**Task item:** Work out how many lines in the data below include "under", then reply with that number only.

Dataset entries
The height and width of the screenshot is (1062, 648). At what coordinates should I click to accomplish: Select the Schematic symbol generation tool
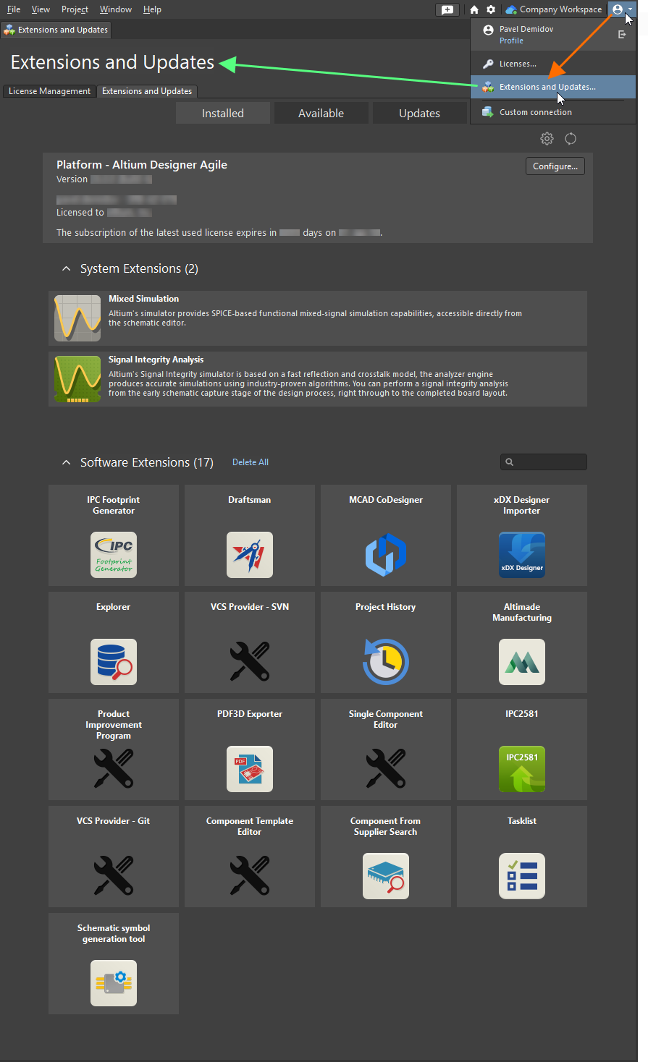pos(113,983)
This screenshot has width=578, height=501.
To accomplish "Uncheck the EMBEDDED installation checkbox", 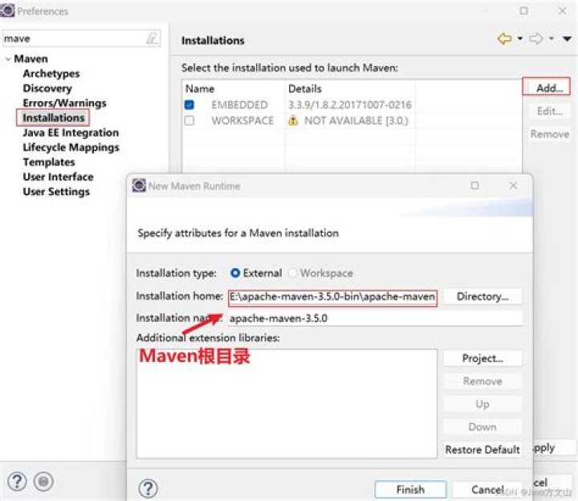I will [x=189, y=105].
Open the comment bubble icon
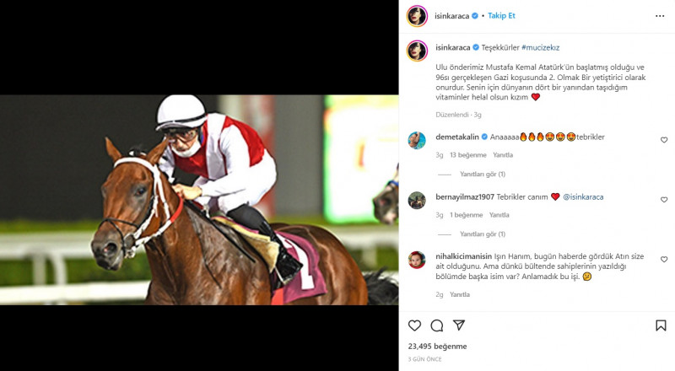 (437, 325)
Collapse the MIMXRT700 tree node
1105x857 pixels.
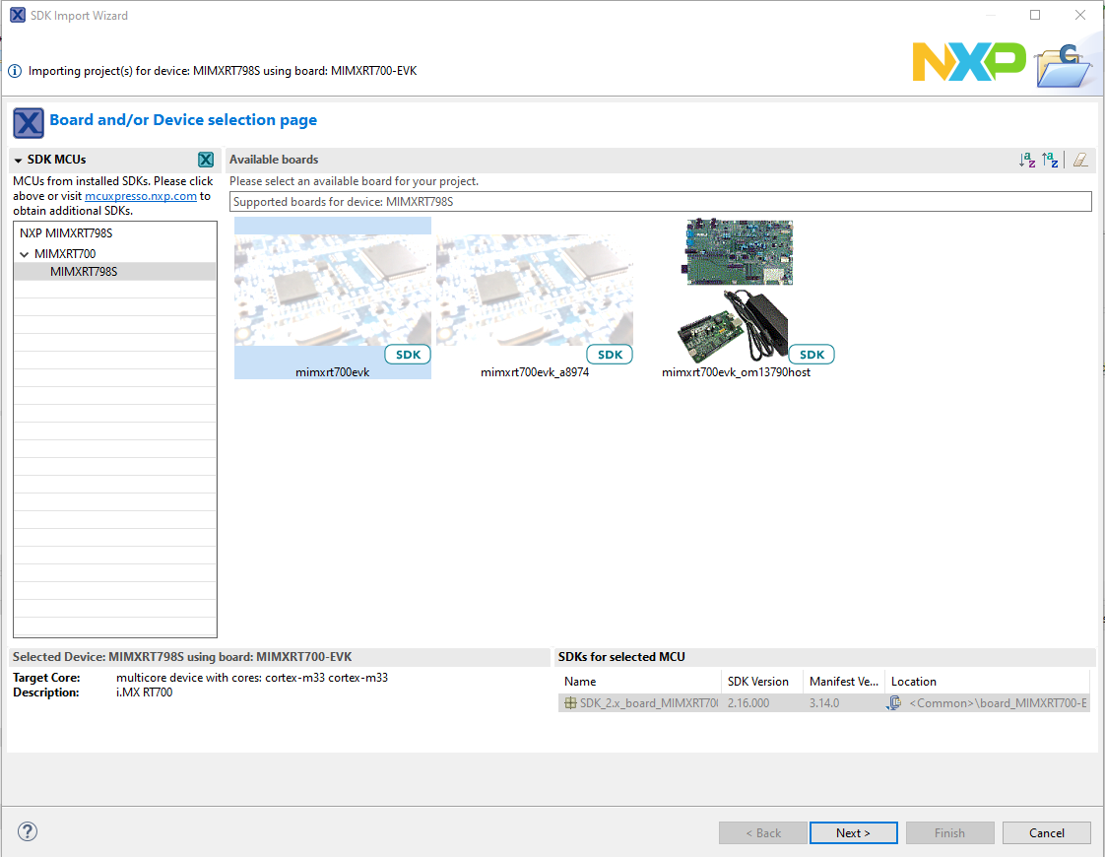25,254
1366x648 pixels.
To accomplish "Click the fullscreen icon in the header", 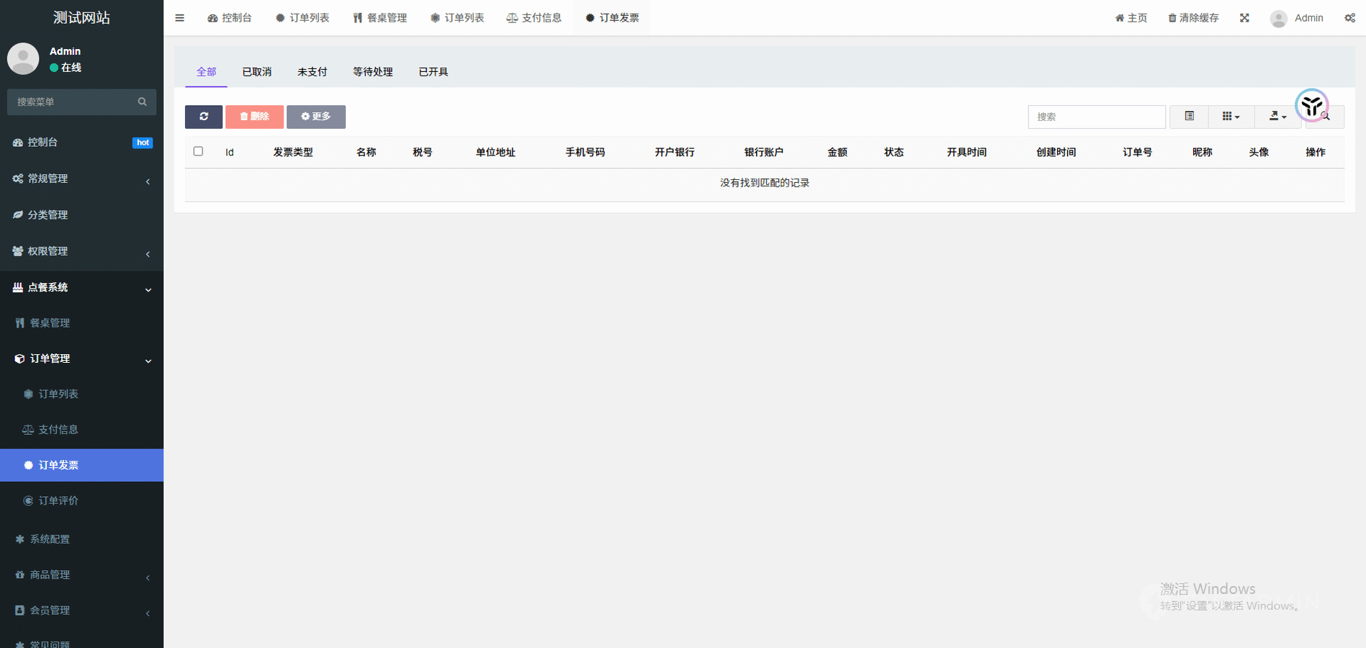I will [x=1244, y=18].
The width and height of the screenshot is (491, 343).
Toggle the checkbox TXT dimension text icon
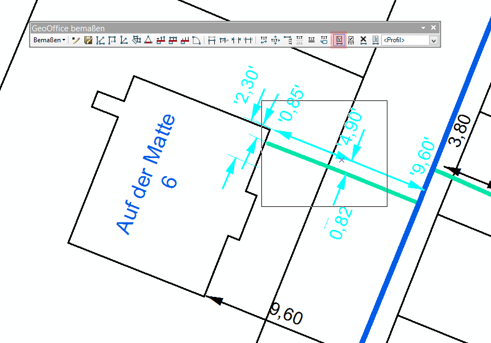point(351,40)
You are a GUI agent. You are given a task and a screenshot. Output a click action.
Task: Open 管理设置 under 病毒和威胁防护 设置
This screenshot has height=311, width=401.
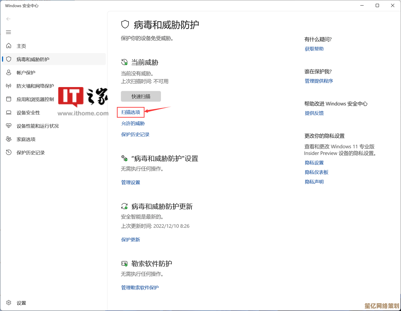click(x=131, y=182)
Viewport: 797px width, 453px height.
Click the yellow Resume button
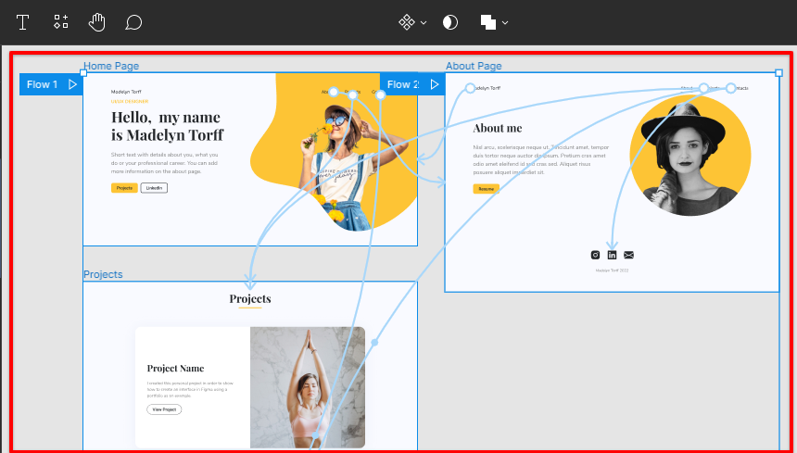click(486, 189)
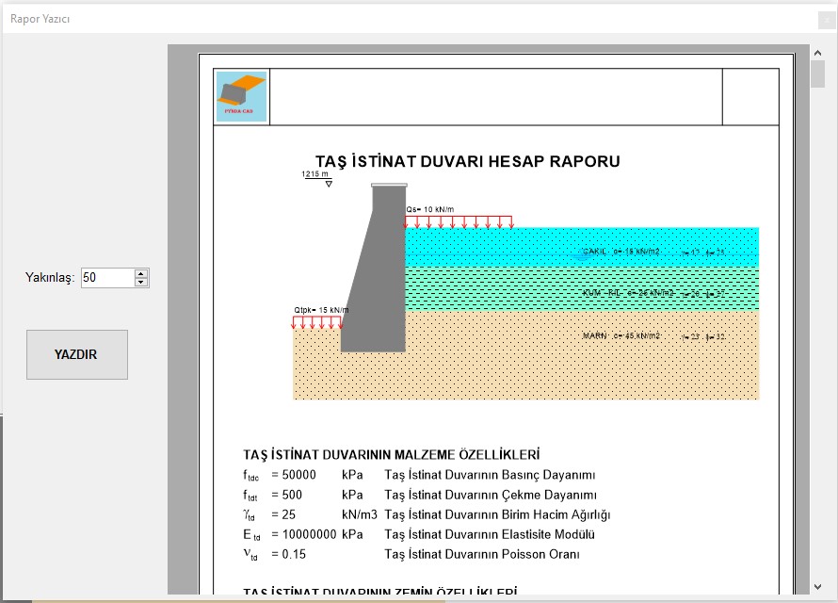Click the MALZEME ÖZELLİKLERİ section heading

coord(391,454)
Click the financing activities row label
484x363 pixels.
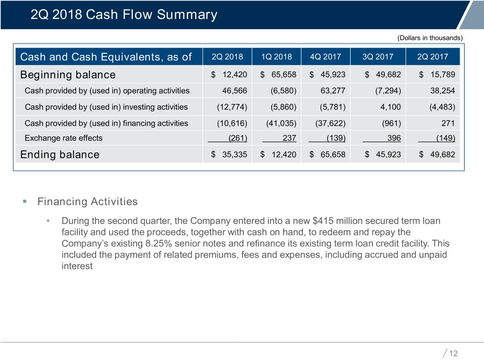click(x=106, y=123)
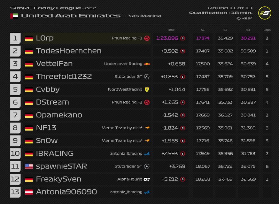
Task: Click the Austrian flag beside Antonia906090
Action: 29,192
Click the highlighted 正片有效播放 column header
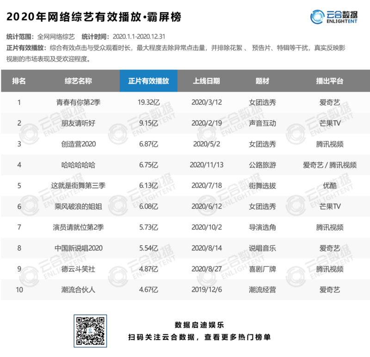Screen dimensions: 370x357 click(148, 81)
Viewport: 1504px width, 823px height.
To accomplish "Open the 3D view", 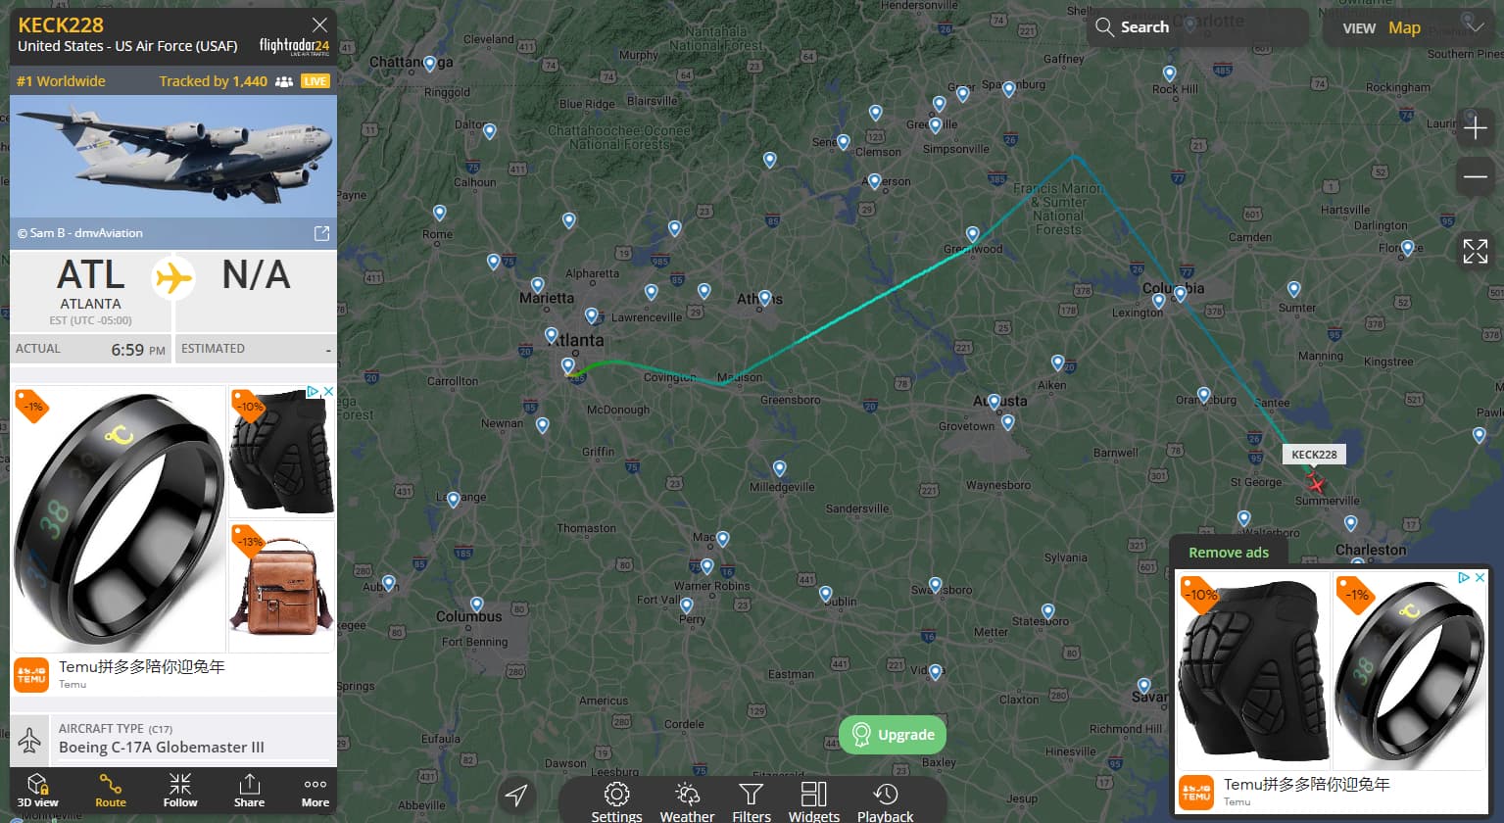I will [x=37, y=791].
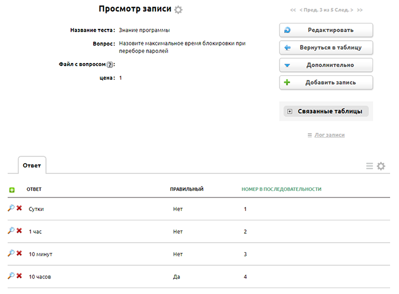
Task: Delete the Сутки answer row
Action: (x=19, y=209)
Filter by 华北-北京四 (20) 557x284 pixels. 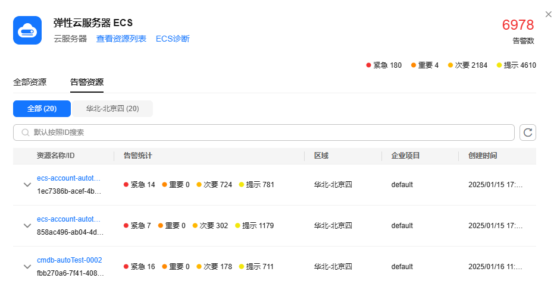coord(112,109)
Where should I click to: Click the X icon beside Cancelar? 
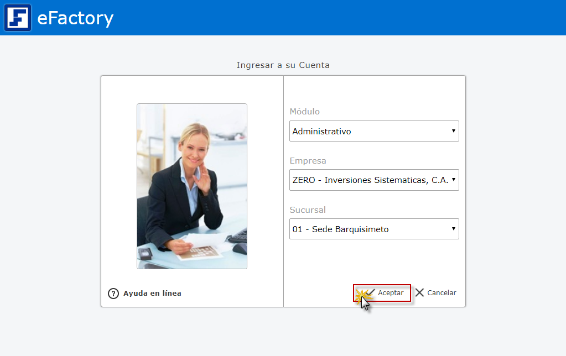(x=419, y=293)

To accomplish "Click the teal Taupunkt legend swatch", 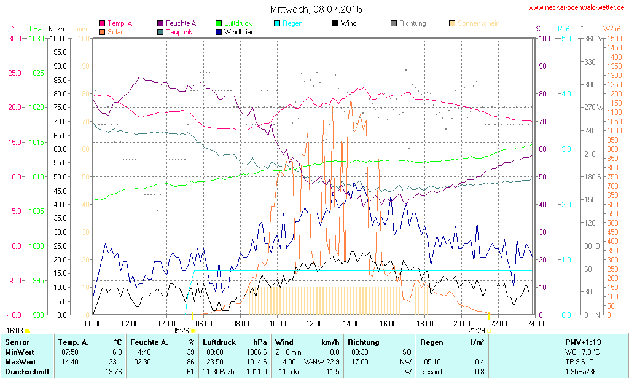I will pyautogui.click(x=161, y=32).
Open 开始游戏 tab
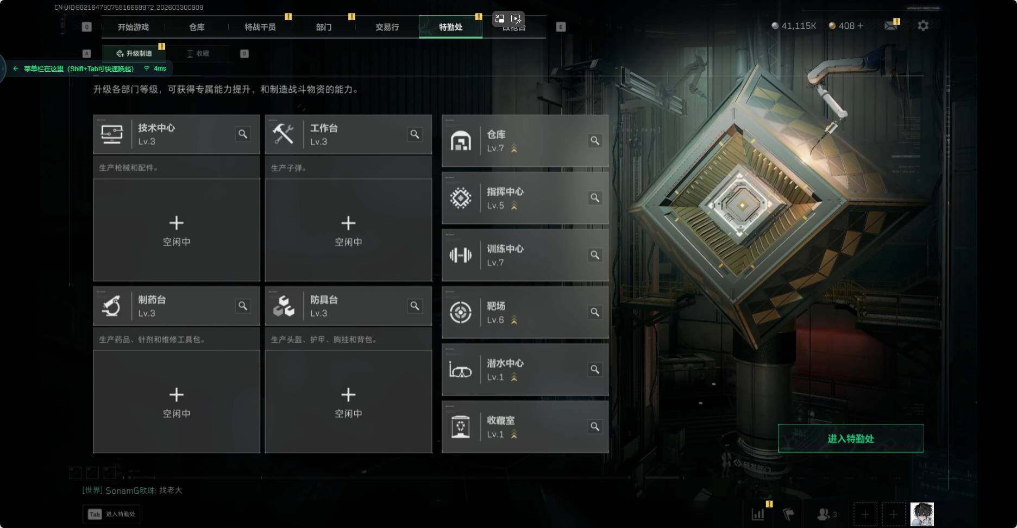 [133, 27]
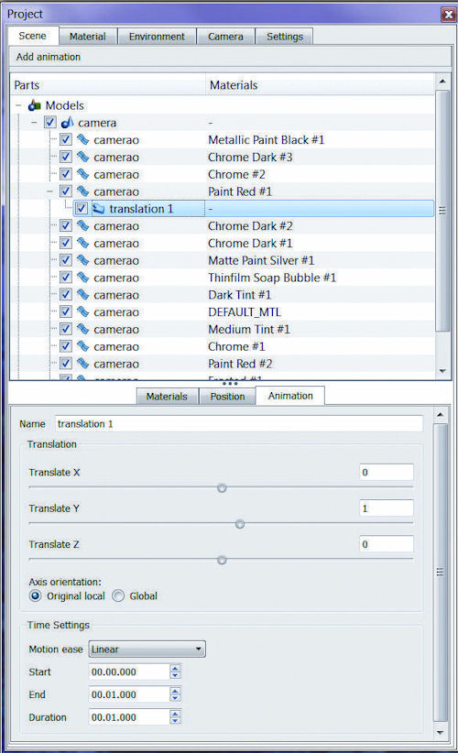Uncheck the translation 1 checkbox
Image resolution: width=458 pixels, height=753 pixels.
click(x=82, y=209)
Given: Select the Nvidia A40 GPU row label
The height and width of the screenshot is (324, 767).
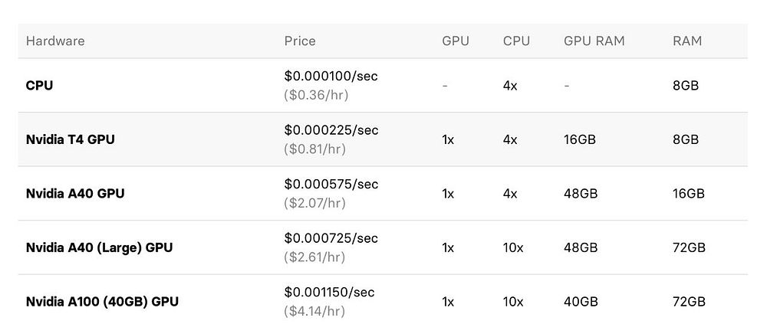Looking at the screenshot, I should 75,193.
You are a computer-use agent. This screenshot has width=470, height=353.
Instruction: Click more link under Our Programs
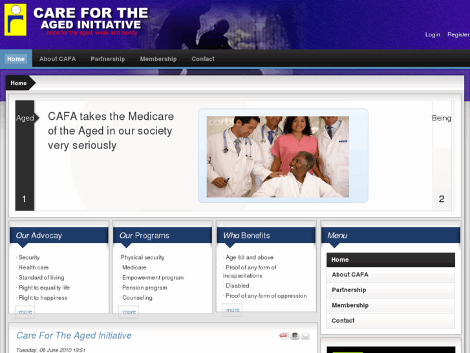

**Result for this exercise:** 2